→ **Document passage**:
·····

[Spambayes] z

Tim Peters tim.one@comcast.net
Wed Oct 16 05:06:21 2002


[Gary Robinson]
> ...
> Based on what you say in the message quoted below, I think you're
> already doing what I was hoping for, with the exception of the ranking
> part!

Me too <wink>.  If I didn't mention it before, that code snippet *does*
produce uniformly distributed outputs in [0, 1] when fed artificially
constructed vectors of uniformly-distributed random probs, so there's
nothing wrong with the theory or this implementation of it -- so far as it
goes.

> I guess I was confused by the earlier message...
>
> And I also agree that it doesn't make sense to try ranking now
> because there are aspects to this data that mean it won't come out
> to a uniform distribution under a reasonable null hypothesis
> without more tweaking than I (or, I guess, any of us) can suggest
> a way to do at this point.

More, I wouldn't see much point to it even if it were dead easy:  the chi-
and z- schemes are having no problems at all making correct extreme
judgments about ham and spam 99+% of the time.  The cases where they're
prone to mistakes mostly fall in "a middle ground", and staring at many
examples strongly suggests they're just freaking hard to classify.  It's
hard to imagine in what sense ranking (or any other probability
preconditioning) could really help here -- the mistakes aren't failures to
separate the spaces when a clear separation exists.

·····

→ **Supplied records**:
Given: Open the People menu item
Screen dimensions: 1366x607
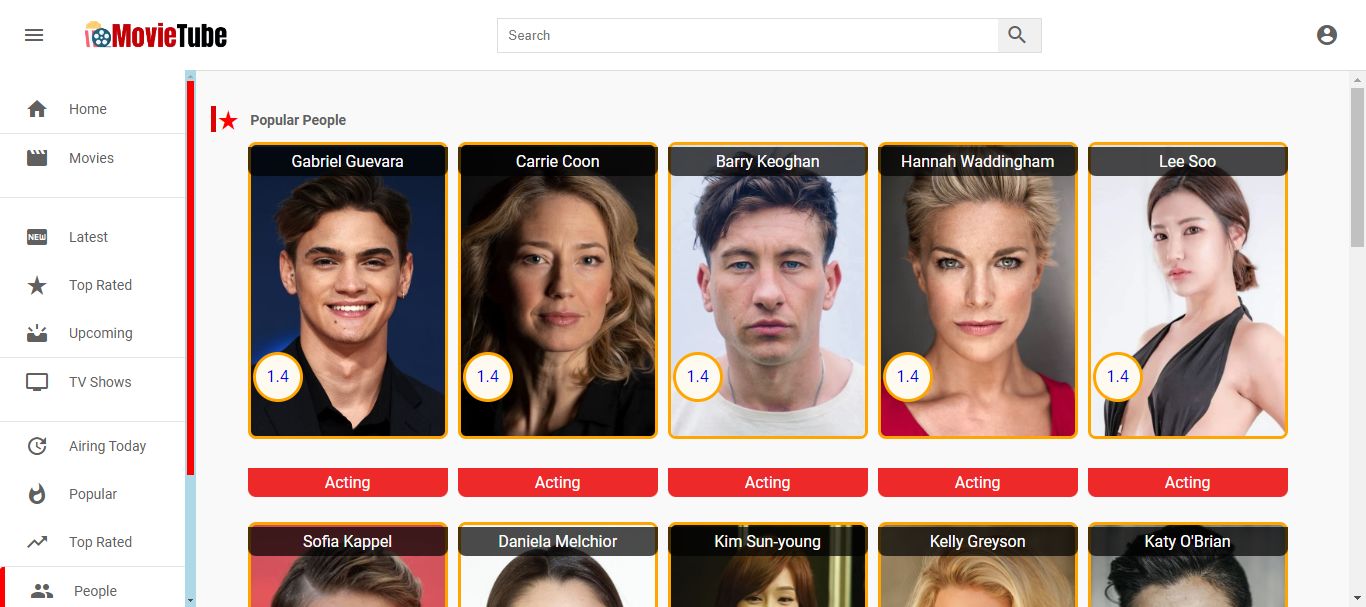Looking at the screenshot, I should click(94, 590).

·····

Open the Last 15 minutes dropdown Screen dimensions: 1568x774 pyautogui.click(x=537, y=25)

·····

→ **Exercise prompt**: Write the next part of the Spambayes mailing-list message, picking up after its final sentence. The entries come from a different source than the Spambayes message.

→ **Task response**:
However, I think it may well be worth pursuing with your *original* scheme,
because that one had trouble establishing a clear boundary between ham and
spam scores, and creating "a middle ground" for it via two cutoffs ended up
capturing many more correctly classified messages than the middle grounds in
the chi- and z- schemes (although the z-scheme is so extreme that sometimes
the best spam cutoff is over 0.995!  that's in part, though, due to the
combination of wanting to avoid false positives, and that cancellation
disease sometimes gives ham very high z spam scores).